Requirement
Your answer should show every line of the material below that includes "screenshot".

Data provided
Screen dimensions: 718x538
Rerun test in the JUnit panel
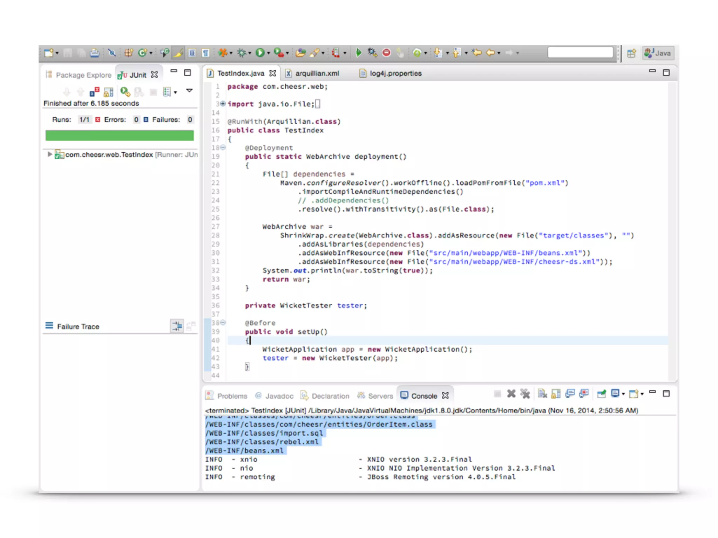pos(125,92)
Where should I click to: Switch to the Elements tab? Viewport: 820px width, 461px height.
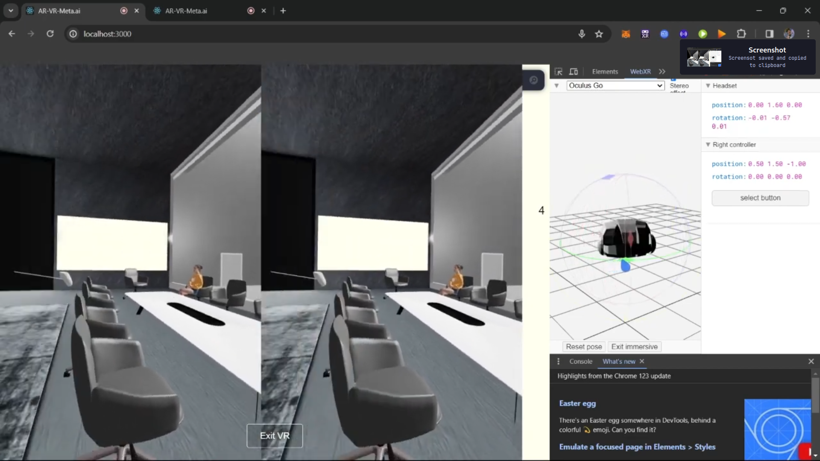pyautogui.click(x=605, y=72)
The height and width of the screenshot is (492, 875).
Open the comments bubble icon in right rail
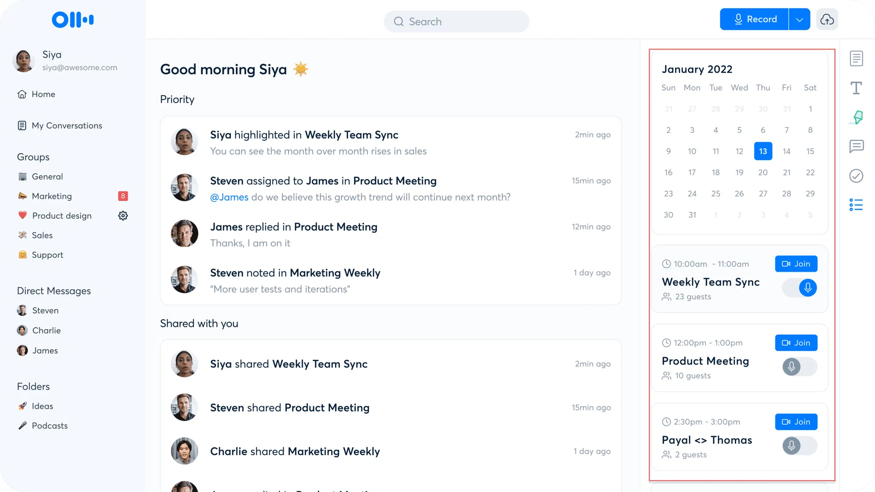tap(856, 146)
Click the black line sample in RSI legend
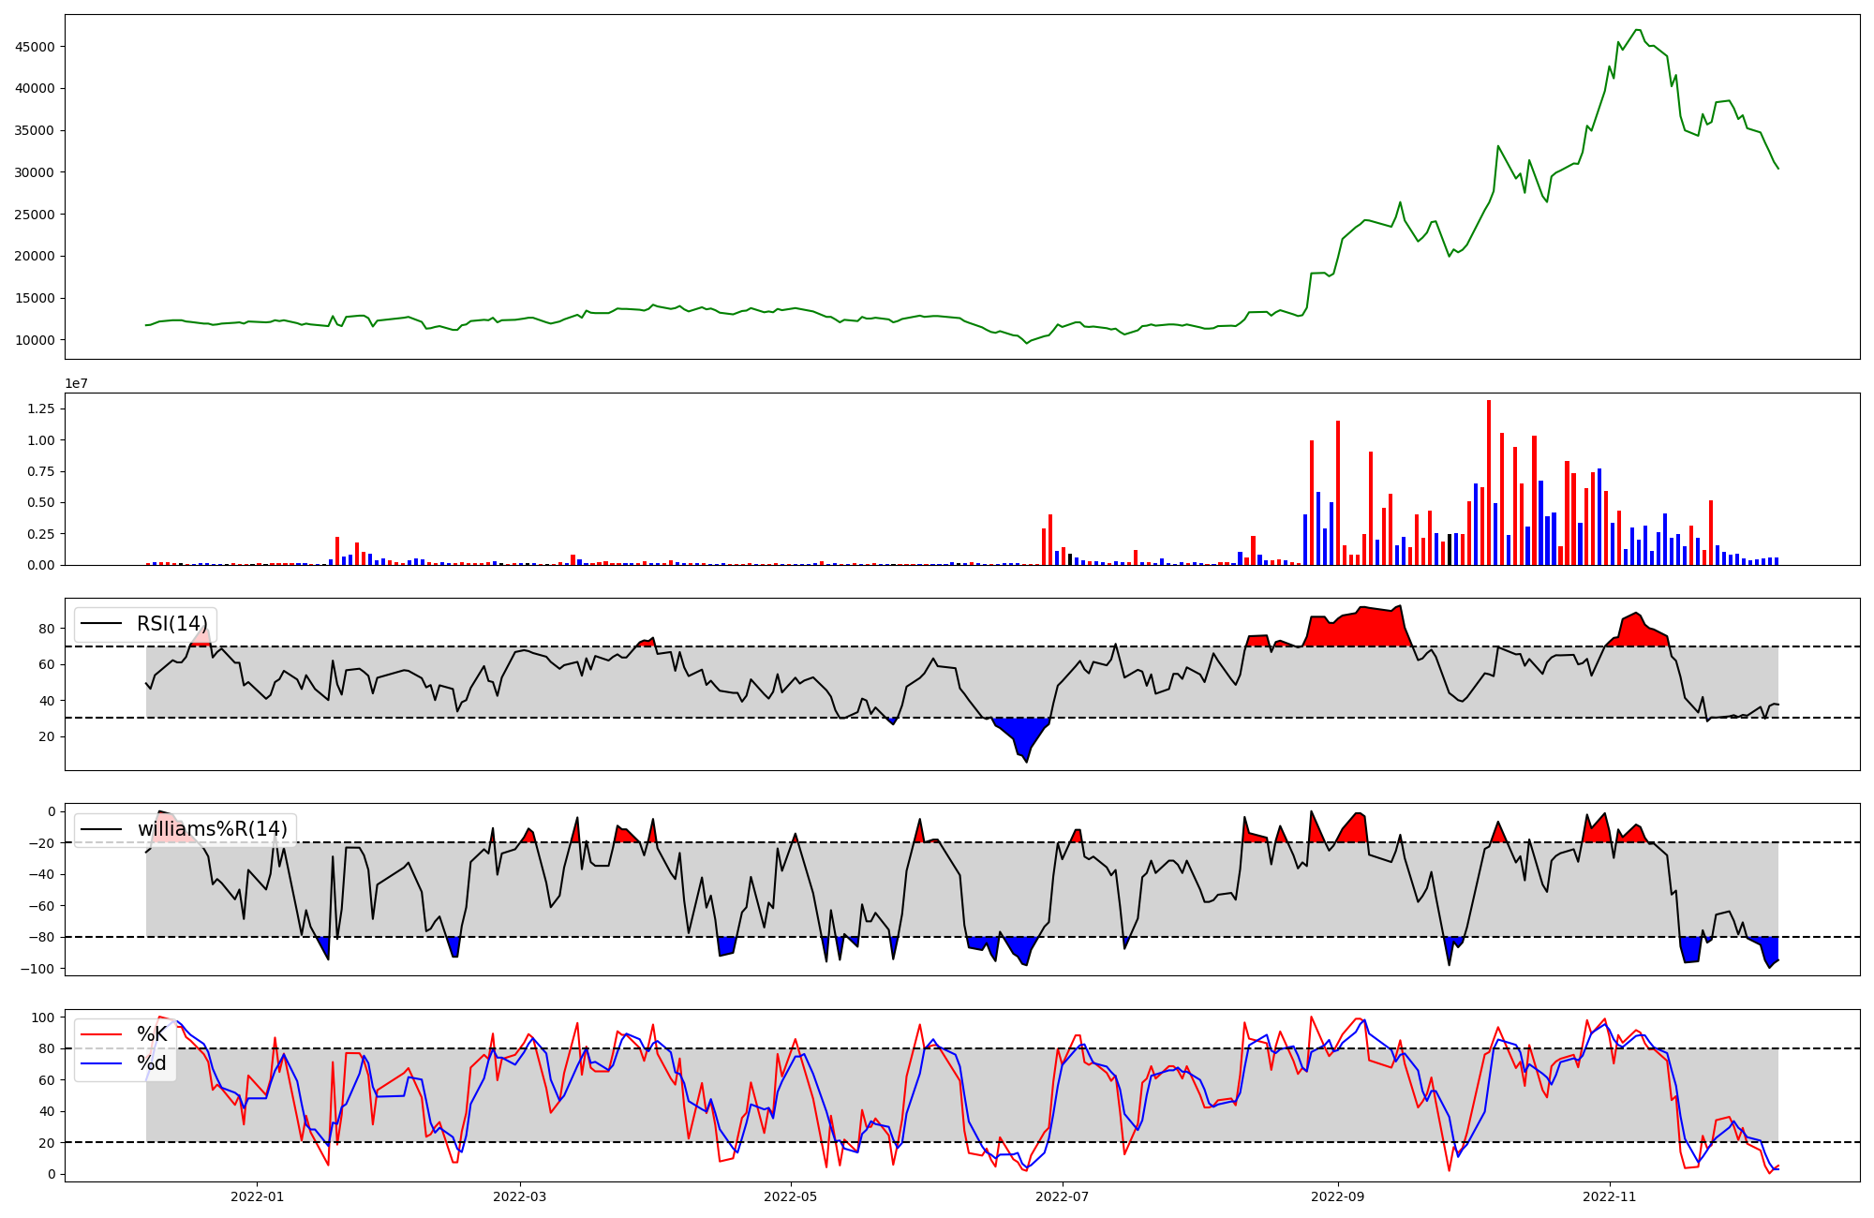Image resolution: width=1874 pixels, height=1218 pixels. (x=101, y=624)
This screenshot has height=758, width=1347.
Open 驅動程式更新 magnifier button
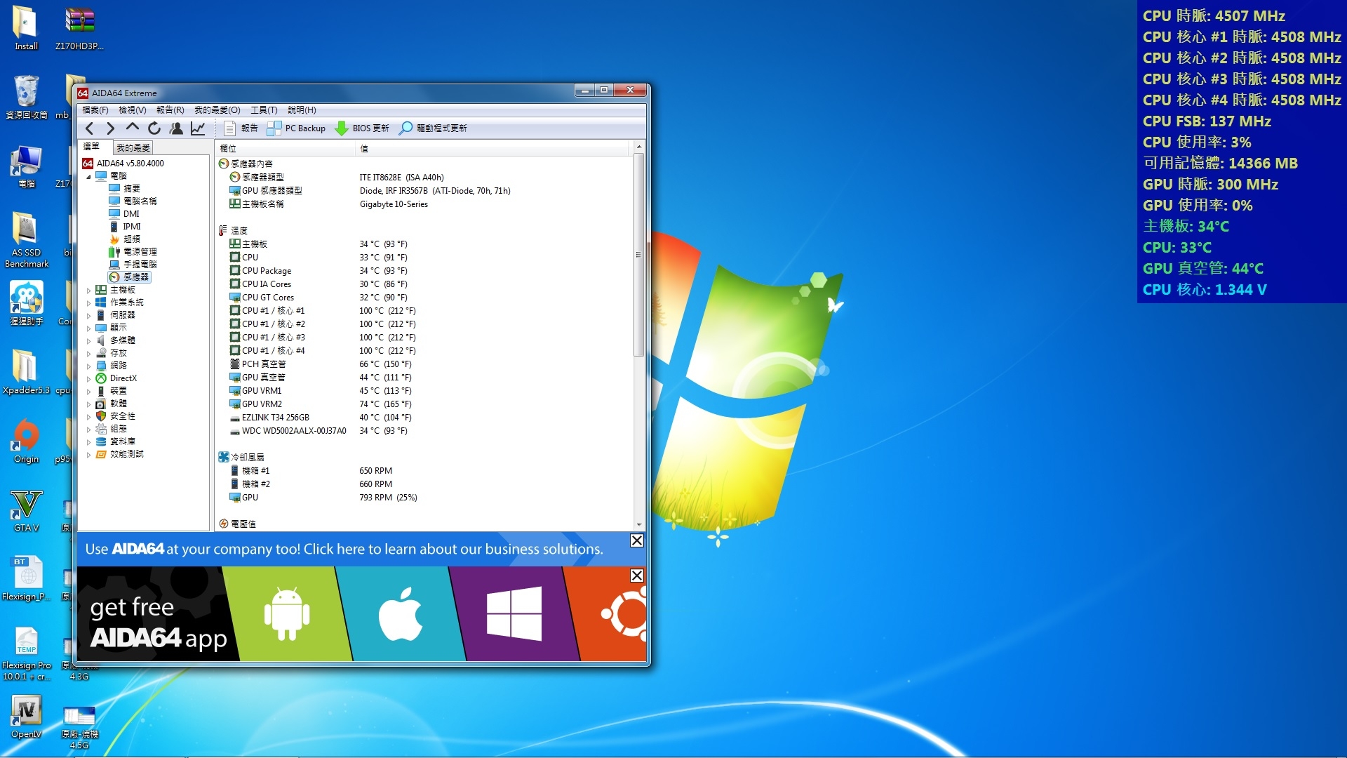[x=406, y=128]

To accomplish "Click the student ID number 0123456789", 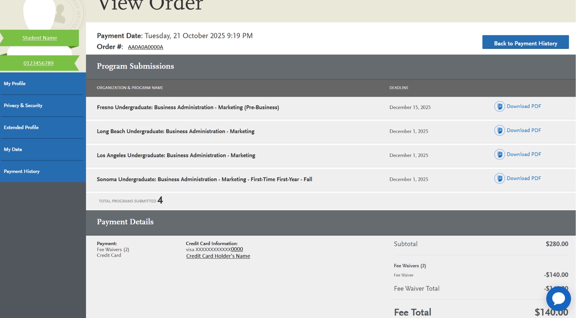I will pyautogui.click(x=39, y=63).
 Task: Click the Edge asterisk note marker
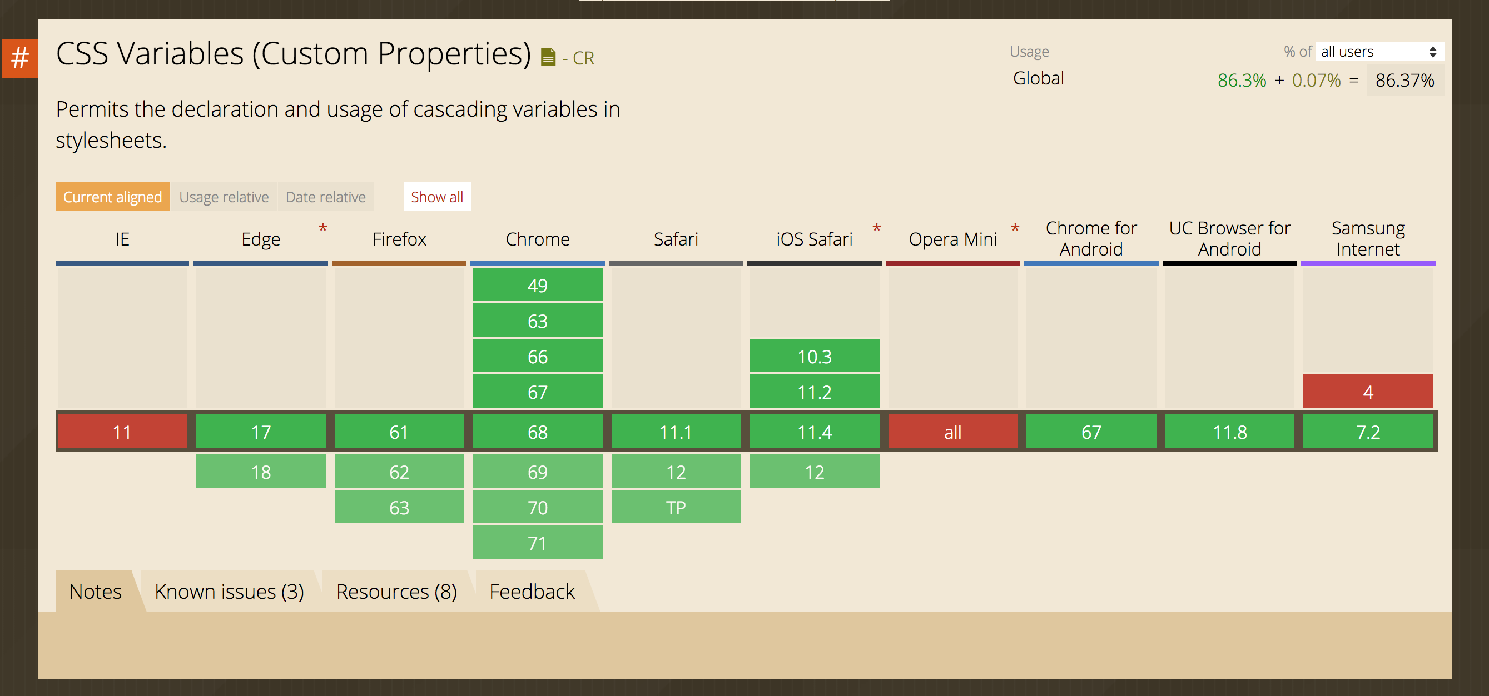coord(323,229)
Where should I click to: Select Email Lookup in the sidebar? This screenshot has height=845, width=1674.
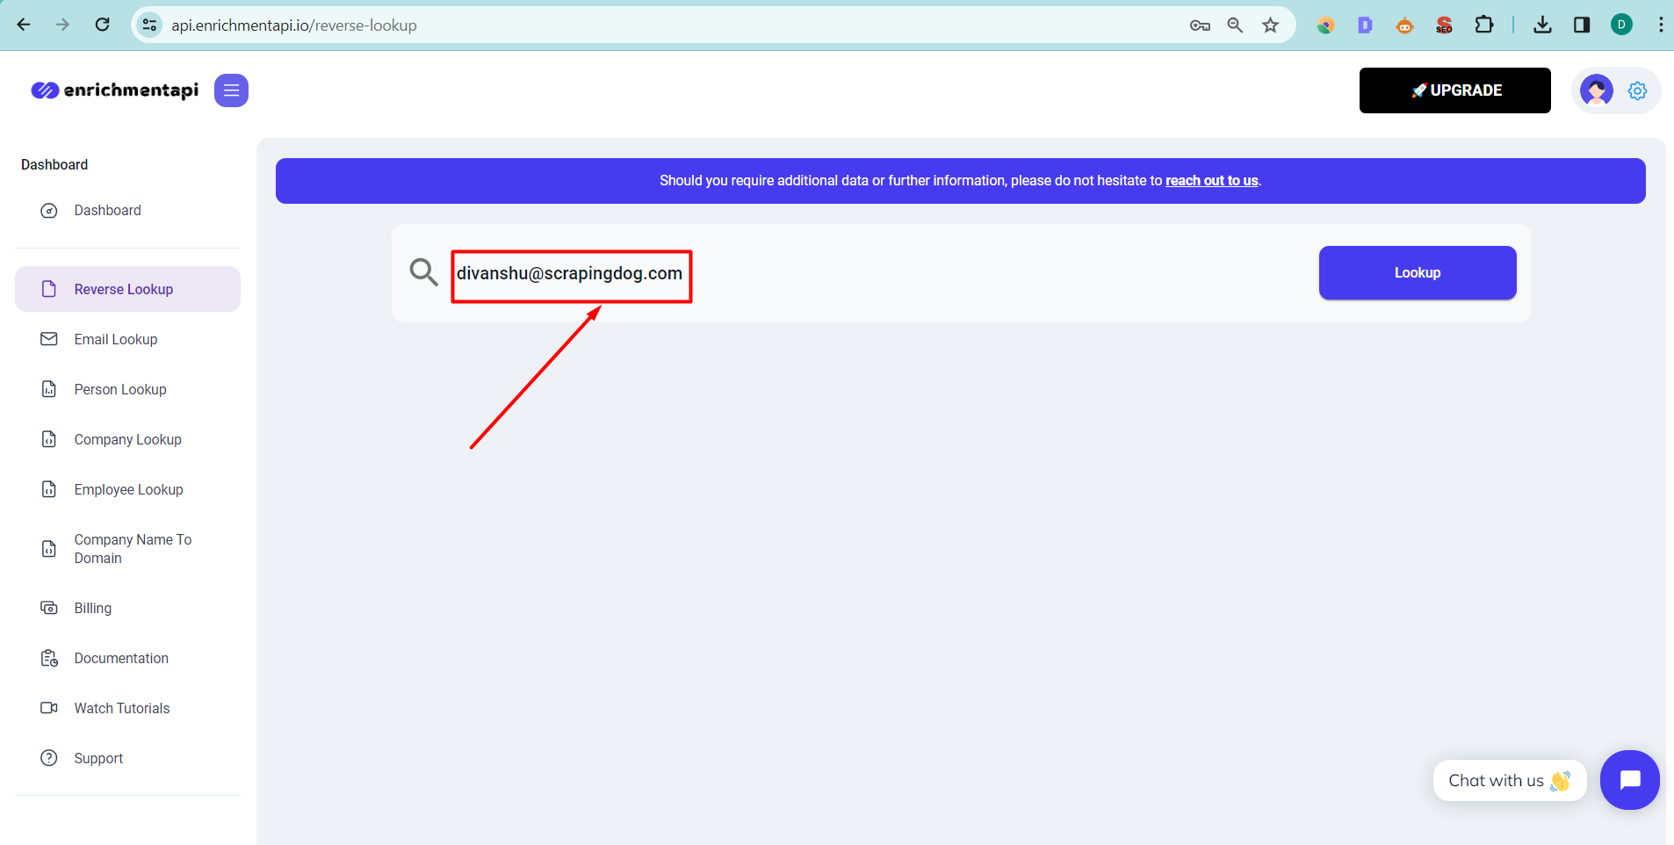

Solution to this problem
The height and width of the screenshot is (492, 875).
This screenshot has height=758, width=1347.
Where should I click to: Select Email Lookup in the sidebar? This screenshot has height=845, width=1674.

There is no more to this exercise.